Nach Großbrand in Stuttgart Verdächtiger Bus unter die Lupe genommen

Im Busdepot in Gaisburg gibt es nun Sicherungsmaßnahmen. Foto: Lichtgut/Julian Rettig
Im Busdepot in Gaisburg gibt es nun Sicherungsmaßnahmen. Foto: Lichtgut/Julian Rettig

Ermittler und Gutachter haben sich erstmals am Brandherd des Großfeuers im SSB-Busdepot Gaisburg aufgehalten – trotz Sturmtief Ignatz.

WhatsApp E-Mail LinkedIn Flipboard Pocket Drucken

Stuttgart - Auch Sturmtief Ignatz und eine einsturzgefährdete Abstellhalle haben die Ermittler und Sachverständigen nicht aufhalten können: Am Donnerstag haben Gerüstarbeiten am ausgebrannten Teil des SSB-Busdepots Gaisburg die ersten Ermittlungen unmittelbar am Brandherd ermöglicht.
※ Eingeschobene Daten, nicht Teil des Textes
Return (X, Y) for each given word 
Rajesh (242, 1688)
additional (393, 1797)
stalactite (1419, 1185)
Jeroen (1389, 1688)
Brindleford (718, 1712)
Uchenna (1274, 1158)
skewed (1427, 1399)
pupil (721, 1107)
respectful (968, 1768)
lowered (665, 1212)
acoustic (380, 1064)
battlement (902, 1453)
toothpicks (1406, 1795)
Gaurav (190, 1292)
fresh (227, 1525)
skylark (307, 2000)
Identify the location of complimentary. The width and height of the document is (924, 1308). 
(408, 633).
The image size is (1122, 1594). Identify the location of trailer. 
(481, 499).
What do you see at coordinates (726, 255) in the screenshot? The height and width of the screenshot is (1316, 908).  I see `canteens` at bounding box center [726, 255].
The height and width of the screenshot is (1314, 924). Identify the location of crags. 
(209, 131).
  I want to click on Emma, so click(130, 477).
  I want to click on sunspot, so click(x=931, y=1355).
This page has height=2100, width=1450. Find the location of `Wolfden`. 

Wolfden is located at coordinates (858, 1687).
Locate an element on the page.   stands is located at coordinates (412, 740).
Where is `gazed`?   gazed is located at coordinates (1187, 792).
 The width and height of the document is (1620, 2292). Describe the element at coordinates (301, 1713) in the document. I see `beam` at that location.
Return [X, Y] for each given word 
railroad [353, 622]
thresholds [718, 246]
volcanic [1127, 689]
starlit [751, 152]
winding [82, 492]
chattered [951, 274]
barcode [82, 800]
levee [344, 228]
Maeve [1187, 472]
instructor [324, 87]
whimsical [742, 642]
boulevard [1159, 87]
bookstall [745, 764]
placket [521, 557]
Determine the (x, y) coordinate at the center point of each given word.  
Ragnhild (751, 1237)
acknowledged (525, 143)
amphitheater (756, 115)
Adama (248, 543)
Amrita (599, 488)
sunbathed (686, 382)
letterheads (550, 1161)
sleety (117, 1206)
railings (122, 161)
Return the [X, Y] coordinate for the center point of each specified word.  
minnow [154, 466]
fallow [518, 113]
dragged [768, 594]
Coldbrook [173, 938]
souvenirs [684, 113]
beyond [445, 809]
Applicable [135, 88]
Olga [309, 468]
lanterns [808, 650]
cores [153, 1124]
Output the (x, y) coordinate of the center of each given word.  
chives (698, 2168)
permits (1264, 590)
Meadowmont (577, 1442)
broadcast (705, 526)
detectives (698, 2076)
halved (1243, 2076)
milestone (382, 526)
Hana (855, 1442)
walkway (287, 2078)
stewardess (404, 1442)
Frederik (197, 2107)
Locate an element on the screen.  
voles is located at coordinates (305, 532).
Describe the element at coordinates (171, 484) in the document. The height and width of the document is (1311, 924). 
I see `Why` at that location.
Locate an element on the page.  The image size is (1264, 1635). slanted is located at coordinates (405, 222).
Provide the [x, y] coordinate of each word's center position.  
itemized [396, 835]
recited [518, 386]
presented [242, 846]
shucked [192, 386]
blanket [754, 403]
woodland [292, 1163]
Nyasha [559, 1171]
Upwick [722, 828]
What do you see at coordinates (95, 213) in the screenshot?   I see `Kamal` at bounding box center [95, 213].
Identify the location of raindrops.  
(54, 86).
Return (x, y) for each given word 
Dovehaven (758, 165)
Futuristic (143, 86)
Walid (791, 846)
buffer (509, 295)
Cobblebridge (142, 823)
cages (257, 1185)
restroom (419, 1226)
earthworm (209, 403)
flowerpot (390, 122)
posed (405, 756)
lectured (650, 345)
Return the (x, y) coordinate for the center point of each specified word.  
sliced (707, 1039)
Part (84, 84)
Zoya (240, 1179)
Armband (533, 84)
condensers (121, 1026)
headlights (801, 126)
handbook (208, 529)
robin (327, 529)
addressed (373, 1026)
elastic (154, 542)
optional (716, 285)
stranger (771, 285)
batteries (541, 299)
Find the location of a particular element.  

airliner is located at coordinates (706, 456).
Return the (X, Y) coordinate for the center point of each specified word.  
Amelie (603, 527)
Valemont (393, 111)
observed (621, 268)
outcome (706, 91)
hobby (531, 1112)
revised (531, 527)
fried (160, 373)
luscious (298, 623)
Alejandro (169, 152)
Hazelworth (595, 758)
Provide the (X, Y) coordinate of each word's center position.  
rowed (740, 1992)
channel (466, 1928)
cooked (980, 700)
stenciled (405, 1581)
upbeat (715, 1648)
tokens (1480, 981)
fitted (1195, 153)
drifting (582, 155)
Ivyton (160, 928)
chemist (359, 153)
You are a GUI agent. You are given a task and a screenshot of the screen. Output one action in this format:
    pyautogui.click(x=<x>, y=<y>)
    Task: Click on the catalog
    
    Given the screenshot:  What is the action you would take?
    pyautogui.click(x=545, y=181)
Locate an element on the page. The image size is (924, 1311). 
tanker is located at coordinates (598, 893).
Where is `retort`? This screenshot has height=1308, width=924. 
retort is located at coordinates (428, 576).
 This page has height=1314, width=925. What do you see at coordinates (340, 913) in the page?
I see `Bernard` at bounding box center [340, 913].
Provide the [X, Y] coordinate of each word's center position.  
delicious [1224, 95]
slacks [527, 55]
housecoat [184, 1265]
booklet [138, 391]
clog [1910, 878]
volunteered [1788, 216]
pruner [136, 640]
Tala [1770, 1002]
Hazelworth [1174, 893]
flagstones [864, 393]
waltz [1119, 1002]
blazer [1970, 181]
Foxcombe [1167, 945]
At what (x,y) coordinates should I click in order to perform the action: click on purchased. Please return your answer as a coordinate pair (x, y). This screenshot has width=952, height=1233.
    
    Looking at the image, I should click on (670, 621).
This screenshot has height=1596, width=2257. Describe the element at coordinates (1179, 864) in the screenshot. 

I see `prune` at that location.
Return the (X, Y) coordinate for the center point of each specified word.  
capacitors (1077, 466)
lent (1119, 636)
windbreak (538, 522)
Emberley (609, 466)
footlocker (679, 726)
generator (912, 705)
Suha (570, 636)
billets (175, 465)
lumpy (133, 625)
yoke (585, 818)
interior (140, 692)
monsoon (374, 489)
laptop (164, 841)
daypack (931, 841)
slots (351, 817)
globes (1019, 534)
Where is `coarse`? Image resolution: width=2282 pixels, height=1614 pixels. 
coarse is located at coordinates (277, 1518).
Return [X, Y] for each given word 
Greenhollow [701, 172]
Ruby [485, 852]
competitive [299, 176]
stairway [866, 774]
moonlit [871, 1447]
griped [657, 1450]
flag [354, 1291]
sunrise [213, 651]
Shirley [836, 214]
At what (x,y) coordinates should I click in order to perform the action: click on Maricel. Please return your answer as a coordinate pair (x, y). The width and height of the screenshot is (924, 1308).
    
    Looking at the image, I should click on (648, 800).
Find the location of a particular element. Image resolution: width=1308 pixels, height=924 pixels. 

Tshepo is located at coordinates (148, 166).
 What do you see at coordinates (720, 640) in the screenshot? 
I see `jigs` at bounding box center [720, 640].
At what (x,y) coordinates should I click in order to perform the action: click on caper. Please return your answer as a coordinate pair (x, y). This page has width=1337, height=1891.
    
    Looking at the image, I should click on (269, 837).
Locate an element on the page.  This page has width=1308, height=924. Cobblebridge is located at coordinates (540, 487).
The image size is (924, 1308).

Dabei konnten sich Kriminaltechniker und die Sachverständigen mehrerer Auftraggeber erstmals dem verdächtigen Bus nähern, der beim Großbrand am 30. September als erstes Feuer gefangen haben soll.

Gutachter haben auch anderswo fleißig gemessen

Dabei handelt es sich um einen Daimler-Elektrobus des Typs Evobus e-Citaro mit Festkörperbatterien. Ein solcher war unter anderem auf der Innenstadt-Schnelllinie X 1 im Einsatz. „An dem betroffenen Bus konnten verschiedene Messungen gemacht werden“, sagt Polizeisprecher Stephan Widmann, „die Daten werden von den Gutachtern nun ausgelesen und ausgewertet.“ Nach wie vor gehe man von einem technischen Defekt als Ursache aus.

Erst am Mittwoch hatte eine Sprecherin von Daimler Buses auf Anfrage unserer Zeitung bestätigt, dass ein e-Citaro-Bus im Fokus der Ermittlungen steht. „Wir haben im Rahmen der behördlichen Ermittlungen ein baugleiches Fahrzeug für Untersuchungen zur Verfügung gestellt.“ Die Gutachter waren an Vergleichsmessungen beim Ladevorgang interessiert – dafür gab es dem Vernehmen nach bei einem Vertragshändler mit Servicestation von Daimler-Bussen im Kreis Esslingen Gelegenheit.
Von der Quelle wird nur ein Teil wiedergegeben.